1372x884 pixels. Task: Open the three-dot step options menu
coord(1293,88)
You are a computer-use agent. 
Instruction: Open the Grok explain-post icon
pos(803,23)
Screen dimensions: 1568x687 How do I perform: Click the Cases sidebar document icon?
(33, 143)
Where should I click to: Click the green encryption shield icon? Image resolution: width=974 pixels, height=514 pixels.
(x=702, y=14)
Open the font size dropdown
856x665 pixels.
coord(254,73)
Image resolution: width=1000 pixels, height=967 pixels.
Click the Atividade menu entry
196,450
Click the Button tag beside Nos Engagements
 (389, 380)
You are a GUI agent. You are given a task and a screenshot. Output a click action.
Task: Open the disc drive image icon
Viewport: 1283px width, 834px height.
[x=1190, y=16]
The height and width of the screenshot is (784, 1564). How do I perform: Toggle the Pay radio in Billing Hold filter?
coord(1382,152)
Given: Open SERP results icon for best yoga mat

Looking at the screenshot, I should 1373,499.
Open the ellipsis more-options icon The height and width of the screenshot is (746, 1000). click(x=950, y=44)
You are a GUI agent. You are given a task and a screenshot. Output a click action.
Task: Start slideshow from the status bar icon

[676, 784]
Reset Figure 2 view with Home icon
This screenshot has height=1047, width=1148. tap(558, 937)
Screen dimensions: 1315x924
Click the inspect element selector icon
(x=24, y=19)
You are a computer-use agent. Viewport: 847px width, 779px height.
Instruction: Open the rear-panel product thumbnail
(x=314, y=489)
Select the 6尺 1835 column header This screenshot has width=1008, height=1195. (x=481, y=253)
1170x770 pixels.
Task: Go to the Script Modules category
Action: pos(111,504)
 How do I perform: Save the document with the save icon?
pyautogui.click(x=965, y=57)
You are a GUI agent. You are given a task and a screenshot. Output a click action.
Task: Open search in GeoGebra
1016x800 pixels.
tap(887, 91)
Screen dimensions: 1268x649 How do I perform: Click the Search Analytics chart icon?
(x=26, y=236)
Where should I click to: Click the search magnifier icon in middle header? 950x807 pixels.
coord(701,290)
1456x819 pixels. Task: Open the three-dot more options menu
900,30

[Short task]: Print all of the data above verbatim, keeping every line unchanged.

[Written solution]:
1372x884 pixels. Task: Open the three-dot step options menu
coord(1293,88)
You are a computer-use agent. 
Instruction: Open the Grok explain-post icon
pos(803,23)
Screen dimensions: 1568x687 How do I perform: Click the Cases sidebar document icon?
(33, 143)
Where should I click to: Click the green encryption shield icon? Image resolution: width=974 pixels, height=514 pixels.
(x=702, y=14)
Open the font size dropdown
856x665 pixels.
coord(254,73)
Image resolution: width=1000 pixels, height=967 pixels.
Click the Atividade menu entry
196,450
Click the Button tag beside Nos Engagements
 (389, 380)
You are a GUI agent. You are given a task and a screenshot. Output a click action.
Task: Open the disc drive image icon
Viewport: 1283px width, 834px height.
[x=1190, y=16]
The height and width of the screenshot is (784, 1564). How do I perform: Toggle the Pay radio in Billing Hold filter?
coord(1382,152)
Given: Open SERP results icon for best yoga mat

Looking at the screenshot, I should 1373,499.
Open the ellipsis more-options icon The height and width of the screenshot is (746, 1000). click(x=950, y=44)
You are a GUI agent. You are given a task and a screenshot. Output a click action.
Task: Start slideshow from the status bar icon

[676, 784]
Reset Figure 2 view with Home icon
This screenshot has height=1047, width=1148. tap(558, 937)
Screen dimensions: 1315x924
Click the inspect element selector icon
(x=24, y=19)
You are a computer-use agent. Viewport: 847px width, 779px height.
Instruction: Open the rear-panel product thumbnail
(x=314, y=489)
Select the 6尺 1835 column header This screenshot has width=1008, height=1195. (x=481, y=253)
1170x770 pixels.
Task: Go to the Script Modules category
Action: pos(111,504)
 How do I perform: Save the document with the save icon?
pyautogui.click(x=965, y=57)
You are a GUI agent. You are given a task and a screenshot. Output a click action.
Task: Open search in GeoGebra
1016x800 pixels.
tap(887, 91)
Screen dimensions: 1268x649 How do I perform: Click the Search Analytics chart icon?
(x=26, y=236)
Where should I click to: Click the search magnifier icon in middle header? 950x807 pixels.
coord(701,290)
1456x819 pixels. Task: Open the three-dot more options menu
900,30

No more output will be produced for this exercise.